Tras la aprobación por parte del Congreso de EE UU del plan de rescate de George W. Bush, los líderes de las principales potencias europeas se reunieron ayer para acordar su propia respuesta ante la crisis financiera. El encuentro dio sus frutos, aunque no se logró proyectar esa imagen de unidad que se pretendía debido a la diferencia de criterios a la hora de abordar la situación. Entre las medidas consesuadas cabe destacar que Francia, Alemania, Italia y el Reino Unido dieron luz verde a la intervención estatal para salvar bancos en apuros, ahora bien, «cada gobierno actuará por su lado» y no se creará ningún fondo europeo de apoyo. Lo que sí se acordó es que «los directivos responsables de la quiebra sean sancionados y que los accionistas soporten el coste del fracaso».
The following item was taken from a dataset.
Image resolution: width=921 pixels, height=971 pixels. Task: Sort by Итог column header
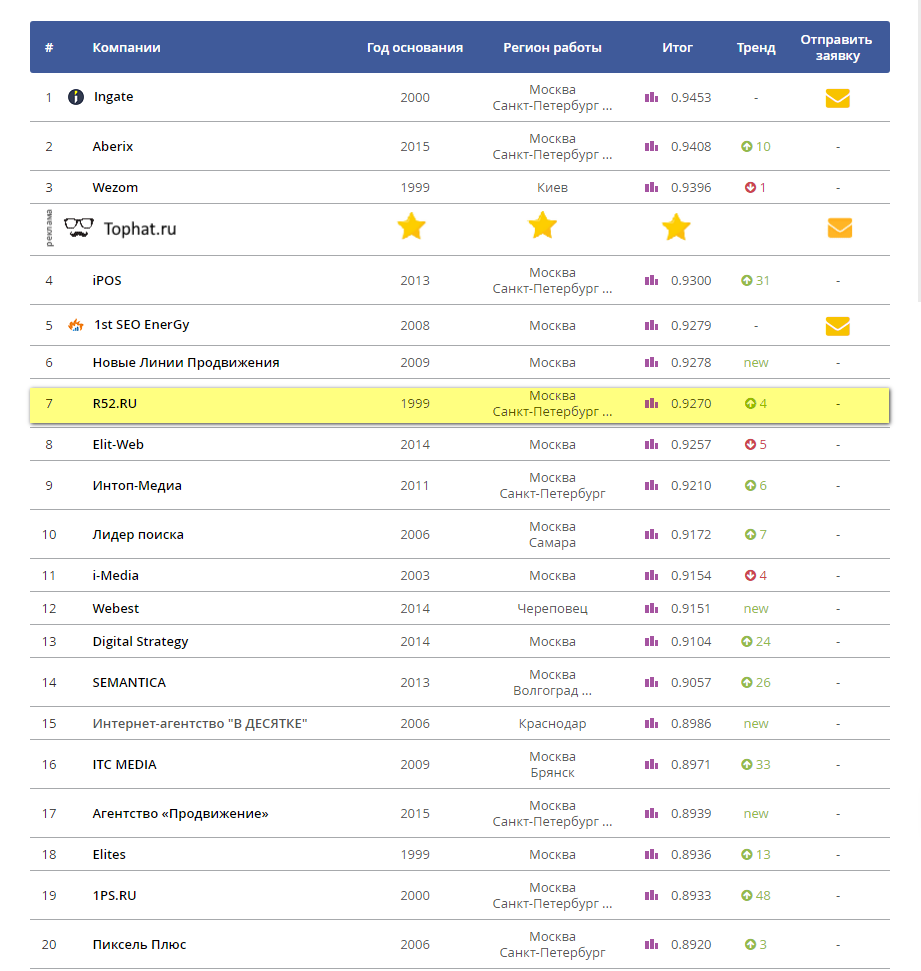(677, 47)
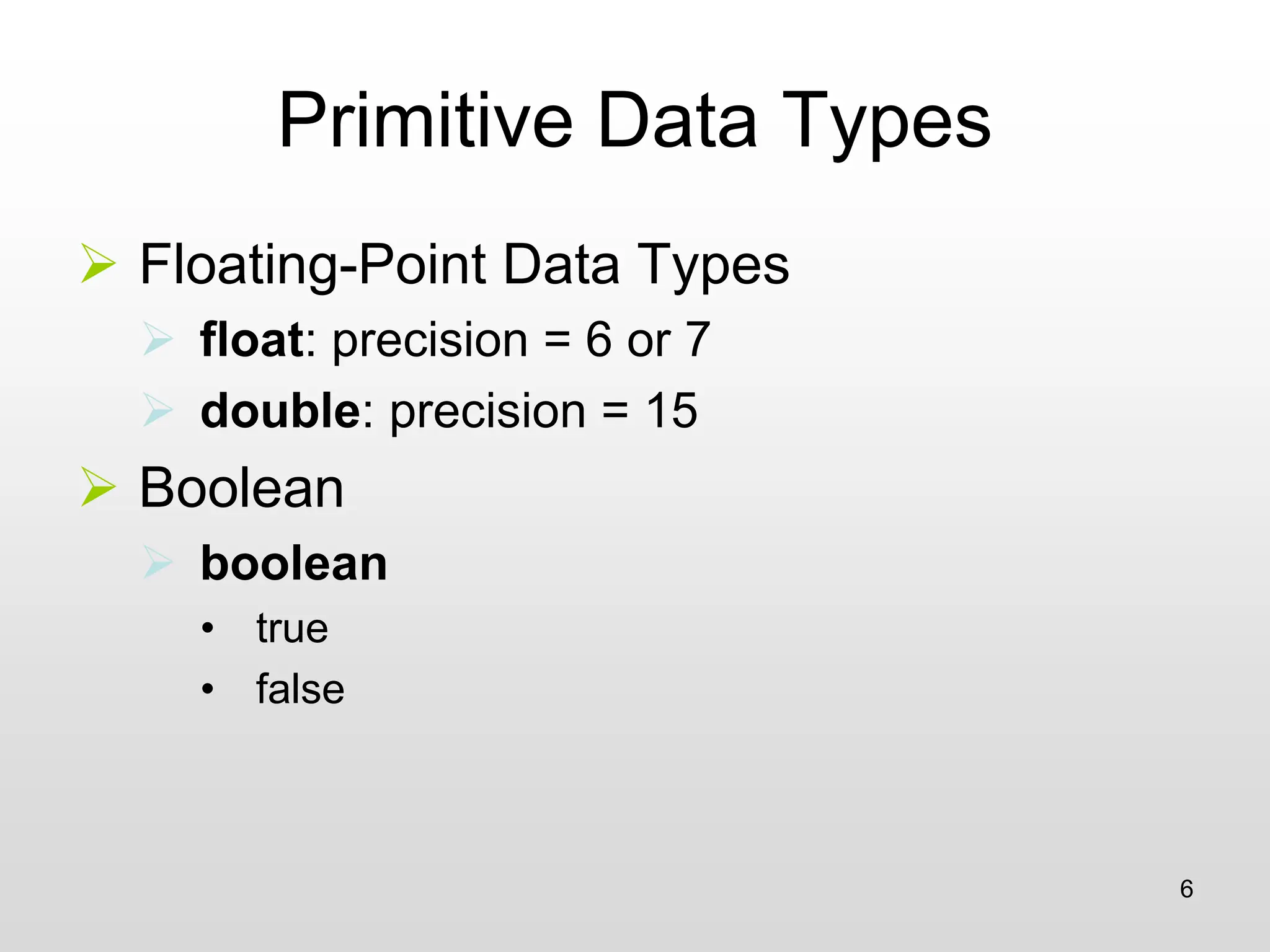This screenshot has width=1270, height=952.
Task: Click the pale blue arrow beside lowercase boolean
Action: 158,562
El presidente francés, Nicolas Sarkozy, que este semestre ejerce la presidencia de la Unión Europea, promovió esta minicumbre a la que invitó a los líderes de los países europeos que forman parte del G-8, lo que dejó fuera a España. A la cita, celebrada en el Palacio del Elíseo en París, acudieron los jefes de Gobierno de Alemania, Angela Merkel; Reino Unido, Gordon Brown; e Italia, Silvio Berlusconi. También fueron el presidente de la Comisión Europea, José Manuel Durao Barroso, el del Banco Central Europeo (BCE), Jean-Claude Trichet, y el del Eurogrupo, Jean-Claude Juncker.
Discrepancias
Después de una reunión de tres horas, todos ellos comparecieron para exponer las conclusiones en un claro intento de mostrarse unidos ante la crisis. Pero los matices que cada uno destacó dejaron bien claro que mantenían discrepancias en varios puntos.
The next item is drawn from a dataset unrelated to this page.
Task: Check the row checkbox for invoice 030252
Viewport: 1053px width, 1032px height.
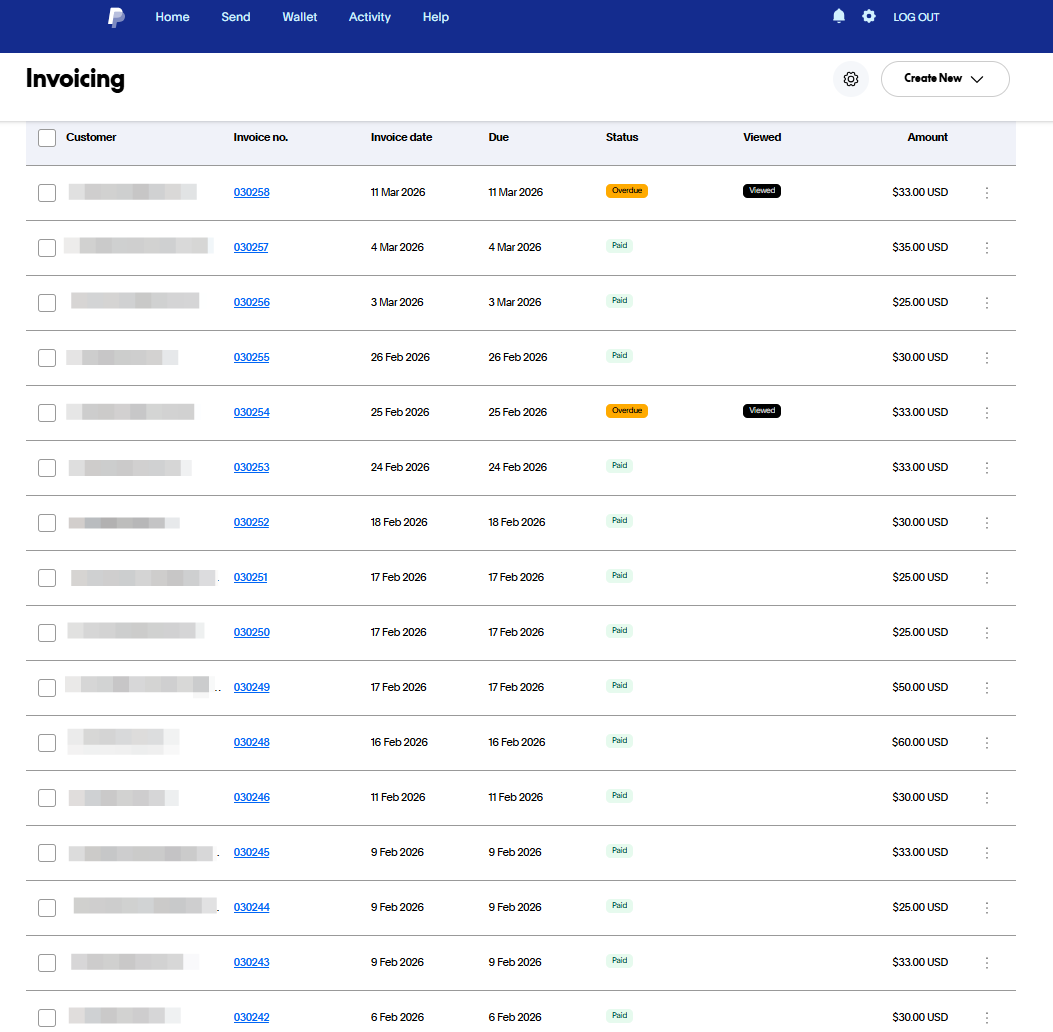Action: [47, 523]
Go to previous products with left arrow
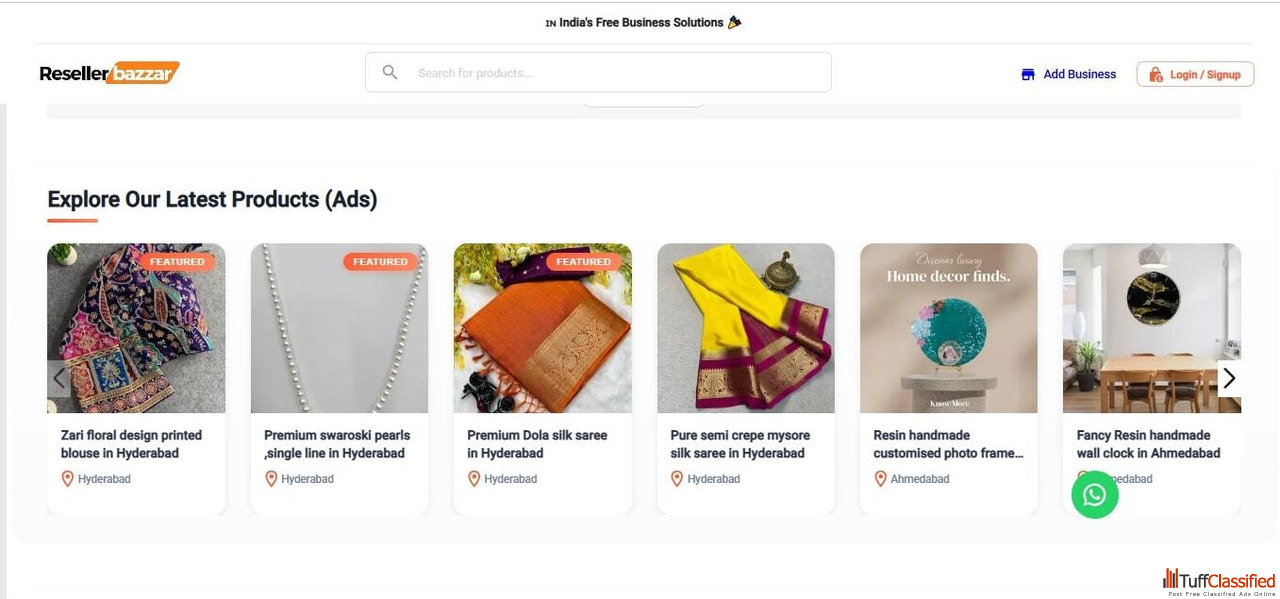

Sarkozy, como anfitrión y protagonista indiscutible del evento, enumeró los distintas medidas aprobadas. En relación al rescate de bancos en dificultades, explicó que «cada gobierno actuará con sus propios medios y métodos, pero de manera coordinada con el resto de Estados europeos». Y resaltó el compromiso común de sancionar a los directivos y cargar a los accionistas con el coste de la intervención. La canciller alemana, sin embargo, aprovechó la ocasión para arremeter contra la conducta de Irlanda en este campo, al asegurar los depósitos de los bancos nacionales durante dos años, lo que ha causado un trasvase de capitales. «Hay que actuar de forma equilibrada y no causar perjuicios los unos a los otros», apuntó.
También se acordó pedir a la Comisión Europea flexibilidad para poder conceder, en estos momentos de crisis económica, ayudas estatales a las empresas. De la misma forma, se solicitó menos rigidez en la aplicación del Pacto de Estabilidad y Crecimiento, que obliga a mantener el déficit público por debajo del 3%, dadas las «circunstancias excepcionales en que nos encontramos». Dentro de este capítulo, se pedirá al Banco Europeo de Inversiones financiación de 35.000 millones de euros para las pymes.
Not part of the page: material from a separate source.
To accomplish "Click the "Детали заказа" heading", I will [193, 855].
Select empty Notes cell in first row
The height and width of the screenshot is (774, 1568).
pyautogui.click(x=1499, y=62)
Otro punto importante es el referido al acuerdo para reformar las reglas contables con el objetivo de facilitar las cosas a los bancos en esta etapa de falta absoluta de liquidez. Los líderes europeos también respaldaron la convocatoria «lo antes posible» de una cumbre internacional para la «refundación del sistema bancario mundial», en la que se deberá pactar reglas de supervisión para todos los actores del mercado, no sólo para los bancos comerciales sino también para las agencias de calificación del riesgos, los 'hedge funds' y los bancos de inversión.
«Queremos poner las bases de un capitalismo de empresarios, no de especuladores. Queremos un nuevo mundo tras Bretton Woods. Construir algo en lo que la gente tenga confianza», proclamó Sarkozy tras el encuentro.